DOCUMENT EXCERPT |
[Start of section]

You have heard or seen me mention the turnaround story at Wells Fargo (WFC) under President and CEO Charles Scharf often enough.
Scharf has been hampered since he took the job in September 2019 by the bank's reputation and by the Fed's imposition of a hard $1.95 trillion asset cap in the wake of the fake accounts scandal, not to mention the onset of a global pandemic. Steadily, Scharf set out to change the culture, and reduce spending. Slowly, it now becomes apparent that, perhaps, there is a light at the end of this bank's long tunnel.
In banking, the "efficiency ratio" is the metric that measures operating expenses as a percentage of revenue generation. This is how investors gauge how "lean and mean" a bank is running. For the second quarter reported Wednesday morning, Wells Fargo ran with a 66% efficiency ratio, down from 77% a quarter earlier. That's a lot of progress in three months.
The light at the end of this tunnel may or may not be all that near, but we can see it from here. First time in a while.
In the second quarter, Wells Fargo reported earnings of $1.38 per share, crushing estimates that for the most part ran below a buck. Revenue generation landed at $20.27 billion, beating Wall Street estimates by more than $2.5 billion, and good for year-over-year growth of 10.9%.
Similar to other banks such as JPMorgan Chase (JPM) and Bank of America (BAC) , Wells Fargo released a large chunk of cash ($1.64 billion) from reserves set aside last year in preparation for pandemic-related loan losses that never materialized. This greatly enhanced profitability. On that note, one year ago, for second-quarter 2020, WFC reported a loss of $0.66 per share, so this was a quarter of positive reversal comparatively.
Unfortunately, also like other big banks, loan growth has been tough, falling from $971.3 billion a year ago to $854.7 billion, while deposits increased from $1.39 trillion to $1.44 trillion. This left net interest income at $8.8 billion, flat sequentially, but down from $9.89 billion a year earlier. Net interest margin decreased to 2.02% from 2.05% for the first quarter and 2.25% for second-quarter 2020..
The plan all along has been to reduce what was the bank's $54 billion annual expense base over several years. There has been talk that Wells Fargo might recognize as much as $3.7 billion this year. That's where Scharf has made the most progress. Branches have closed. Office space has been reduced. Non-core businesses are being sold, and unfortunately some people have lost their jobs. Headcount shrank by a rough 5,000 for the three-month period.
Readers will see the stock rallied from a low of $20.76 last October to a high of $48.13 this past May, picking up a cool 132% over that time. A 38.2% Fibonacci retracement would take the shares down to about $37.62.
A funny thing happened on the way.
At first glance, I thought I saw a consolidating base pattern forming after the peak in May. Zooming in, however, I think I see a closing pennant, as support has moved from $41.50 to $42, and as the 21-day exponential moving average (EMA) formed short-term resistance.
I think Wells Fargo is setting up for an explosive move.
Reminder, explosives for WFC would be a couple of bucks, not $10 or $20. Yes, theoretically, the move could be down to the Fib level below $38. However, I believe that the 21-day EMA at $4 and the 50-day simple moving average (SMA) at $45 are lining up as either a brick wall, or potentially a catalyst.
I am long the stock. My price target is $49. Right now the WFC $37.50 puts are worth about $0.70. That sounds like a worthy sale to me.

[End of section]

INFORMATION |
[Start of section]

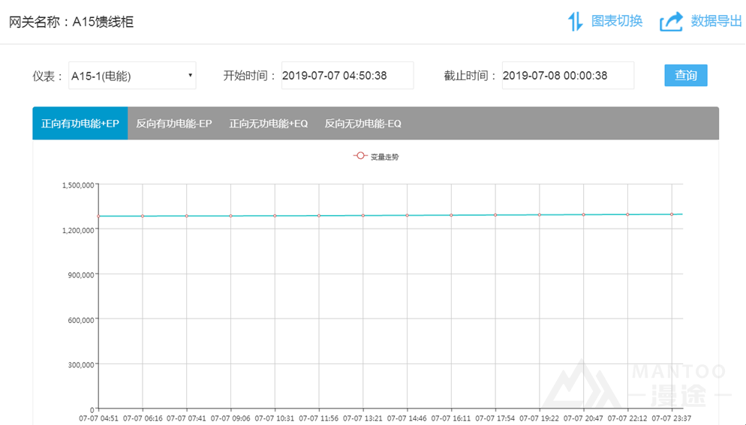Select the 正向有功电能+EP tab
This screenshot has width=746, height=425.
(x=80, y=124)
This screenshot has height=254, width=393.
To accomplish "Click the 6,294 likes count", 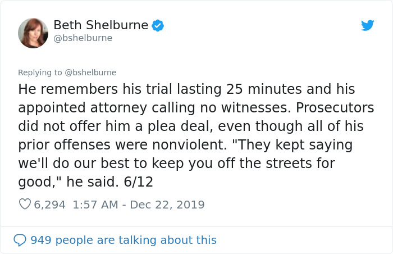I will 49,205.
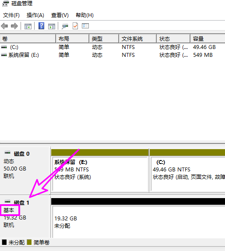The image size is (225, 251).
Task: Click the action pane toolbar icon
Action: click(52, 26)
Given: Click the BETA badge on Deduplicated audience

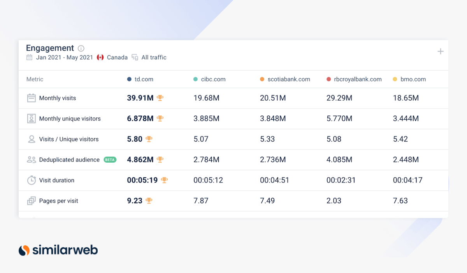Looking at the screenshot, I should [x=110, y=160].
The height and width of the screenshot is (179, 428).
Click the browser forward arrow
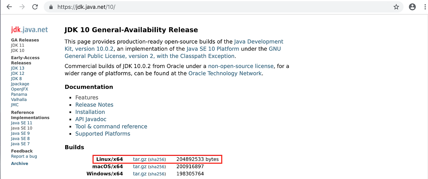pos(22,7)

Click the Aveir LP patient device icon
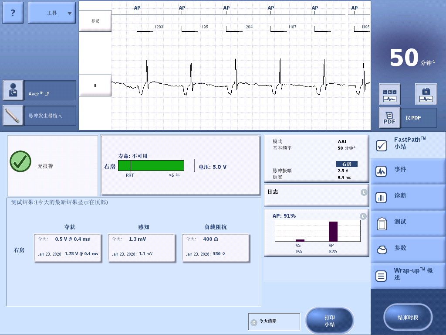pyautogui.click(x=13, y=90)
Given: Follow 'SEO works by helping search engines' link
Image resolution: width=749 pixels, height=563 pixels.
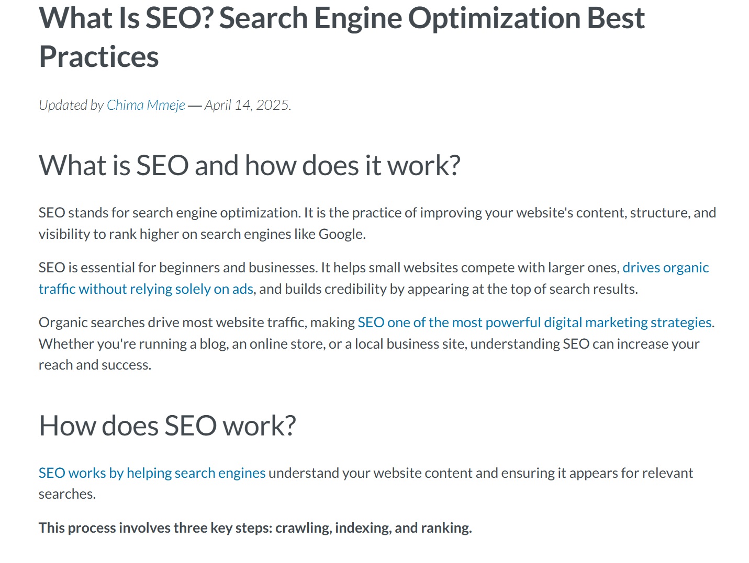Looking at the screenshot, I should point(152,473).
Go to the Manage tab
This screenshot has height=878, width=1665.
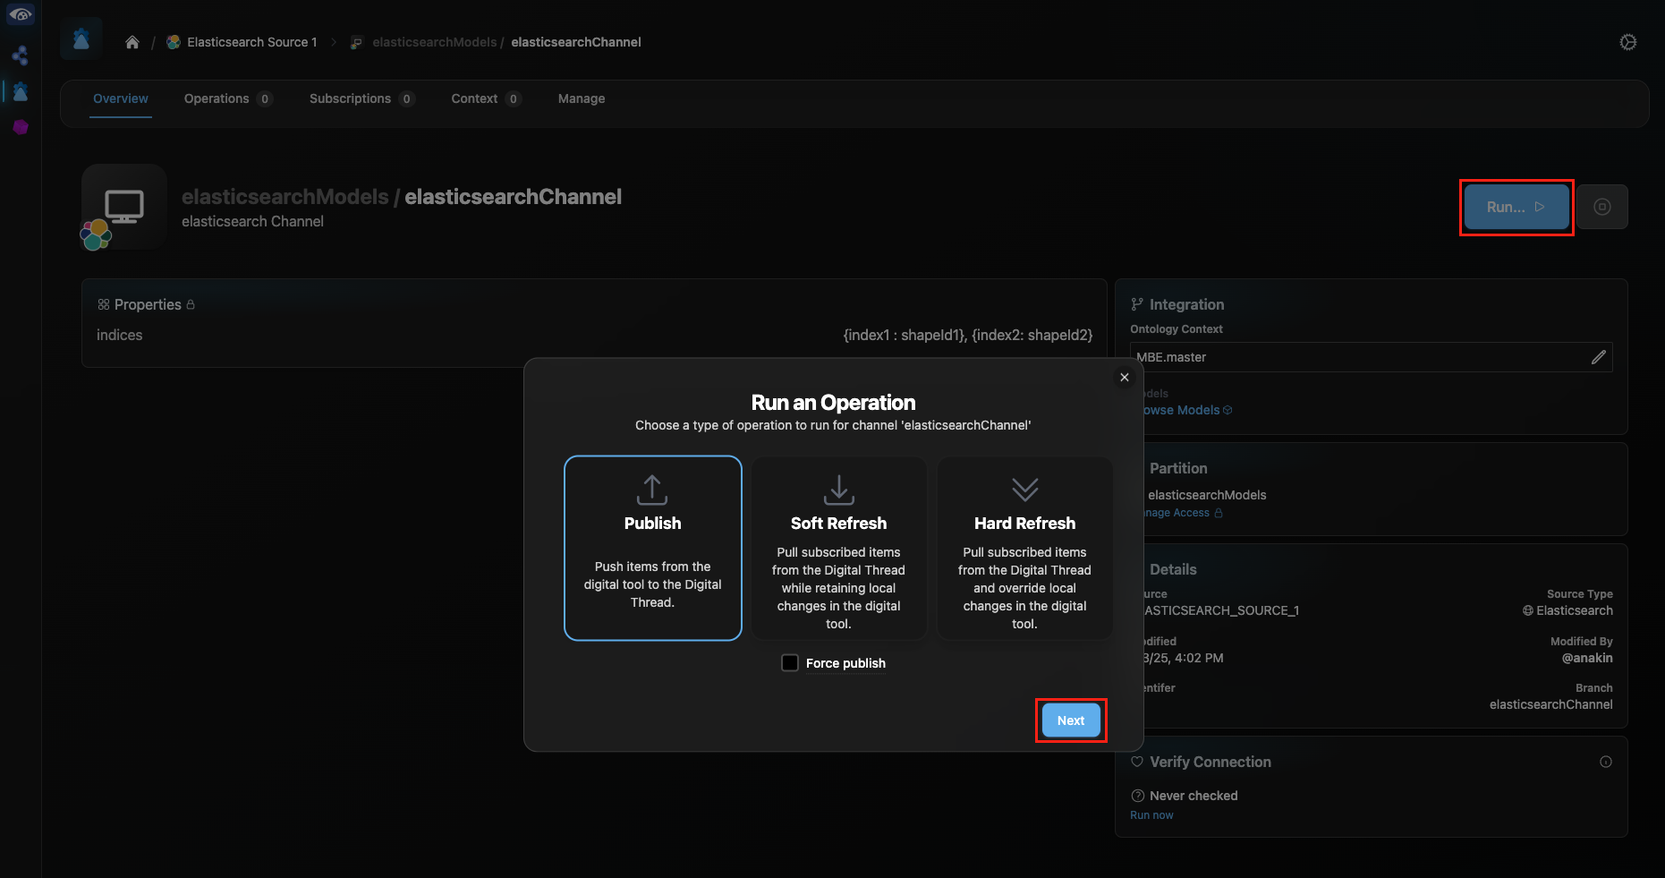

[End of section]

EXERCISE DETAILS | According to the Wells Fargo commentary, what efficiency ratio did the bank run with for the second quarter? The entries were taken from a different source than the Wells Fargo commentary.

EXERCISE OUTPUT | 66%, down from 77% a quarter earlier.